Désespéré sans doute par sa propre ineptie, Ottawa récupère tout, comme le fait Vénus qui n’a pas de compétence mais qui règne quand même. Demandez à Ottawa de définir des objectifs praticables et réalisables en termes d’espace et de temps, d’une manière rigoureuse comme l’exige la géopolitique et vous verrez l’incompétence des réponses. Quant au troisième principe : où quand et comment concentrer et économiser l’effort et les dépenses? Ottawa est perdu d’avance alors que le plus simple consiste à retourner la fiscalité aux provinces afin qu’elles agissent par elles-mêmes sur leurs propres affaires et se conduisent comme des États, tel que prévu aux débuts.

Simplicité et souplesse? Ottawa ne connaît pas. A preuve, le bill C 20. En matière de sécurité et de surprise, laquelle consiste à créer le fait accompli et le faire accepter ensuite, Ottawa est passé maître depuis longtemps. Comme l’Empire britannique auparavant. Quant aux principes de coordination, coopération, administration et logistique, une organisation arbitraire est incapable de les mettre adéquatement en pratique.

Inversement, un État naturel comme le Québec peut beaucoup mieux mettre en pratique les principes universels de l’action mais n’a pas les pouvoirs pour le faire, pour la simple raison que les Québécois n’ont pas voté OUI aux deux référendums à cet effet. Il y a des gens au Québec qui disent : « Un seul État et un seul pouvoir à Québec et aucun pouvoir à Ottawa, ça va être du pareil au même et du même au pareil. » Ce langage prolixe est conforme à la propagande voulue par Ottawa. Il est évident que ce ne sera pas pareil lorsque tout le pouvoir sera transféré à Québec et qu’il n’en restera plus à Ottawa, conformément à l’esprit d’une authentique Confédération. La preuve concrète : voyez la Finlande, autrefois inféodée à la Suède, puis à la Russie, qui se gouverne elle-même depuis la fin de la première Guerre mondiale et qui a la réputation solide d’être le pays le mieux gouverné au monde à l’heure actuelle. Voyez aussi la Suède, la Norvège, le Danemark, la Hollande, tous ces pays sont beaucoup mieux gouvernés que le « beau et grand Canada sous Ottawa ».

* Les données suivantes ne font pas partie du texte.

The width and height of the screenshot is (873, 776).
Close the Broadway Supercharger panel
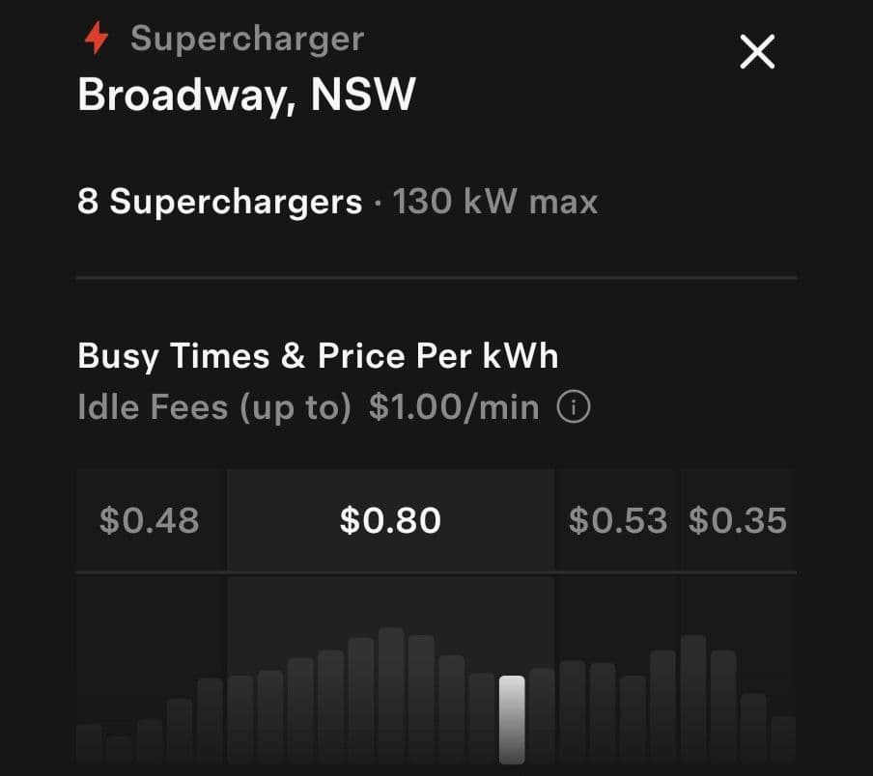coord(757,51)
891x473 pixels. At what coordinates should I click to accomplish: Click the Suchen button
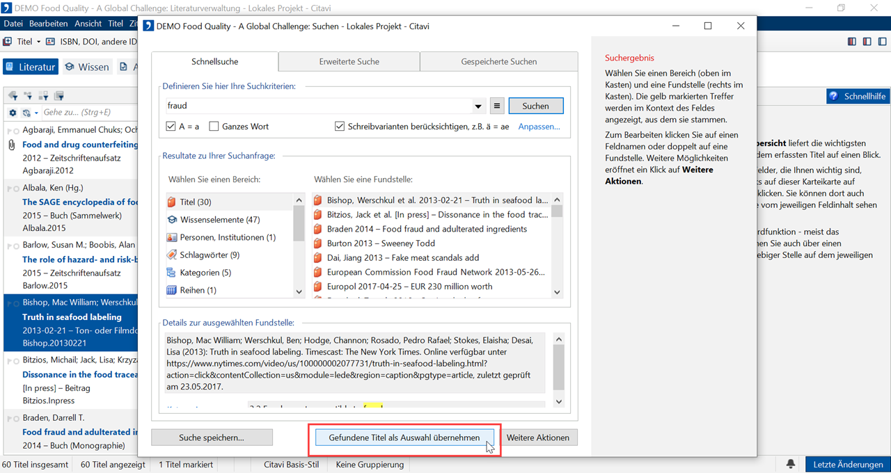(535, 106)
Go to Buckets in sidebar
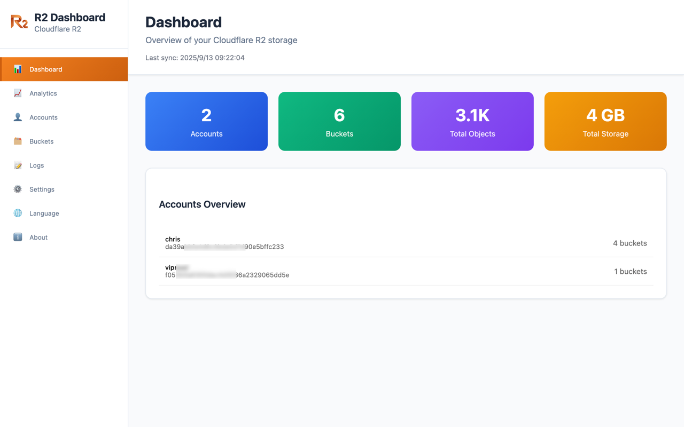 pos(42,141)
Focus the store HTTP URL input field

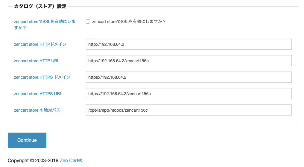pyautogui.click(x=189, y=61)
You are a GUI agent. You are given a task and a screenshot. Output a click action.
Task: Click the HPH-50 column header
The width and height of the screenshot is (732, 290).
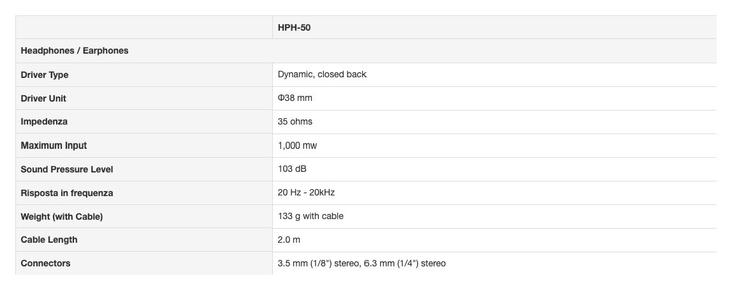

Quand aurons-nous la VOLONTÉ DE DÉCIDER que notre honneur, notre puissance de travail, notre esprit et notre sang nous appartiennent et partant, de récupérer ce que Vénus à la fourrure nous a enlevé et la laisser mourir gelée sans faire le moindre geste pour lui porter secours? Être maîtres chez nous et nous prendre en charge n’est pas seulement un droit mais un devoir et nous n’avons pas le droit de nous laisser inféoder par personne. Qu'on y réfléchisse bien, ce n'est pas une question de simple politique. Il s'agit de nos biens, de nos institutions, de notre langue, de nos lois, de notre religion, et de notre LIBERTÉ RECONNUE. Que celles et ceux qui comprennent agissent en conséquence.